● MATERIAL FOR THIS EXERCISE
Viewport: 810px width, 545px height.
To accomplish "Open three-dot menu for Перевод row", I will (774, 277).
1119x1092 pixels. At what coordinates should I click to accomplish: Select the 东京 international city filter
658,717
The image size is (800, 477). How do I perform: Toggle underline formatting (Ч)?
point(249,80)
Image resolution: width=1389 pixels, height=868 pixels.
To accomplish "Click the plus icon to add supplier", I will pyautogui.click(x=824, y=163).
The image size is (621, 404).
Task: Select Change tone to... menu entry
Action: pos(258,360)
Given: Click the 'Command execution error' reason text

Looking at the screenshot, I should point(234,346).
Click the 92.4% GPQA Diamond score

● PROBLEM DETAILS
Respond with the number of lines in the entries that include the string "height", and nothing besides.

● WRITTEN SOLUTION
2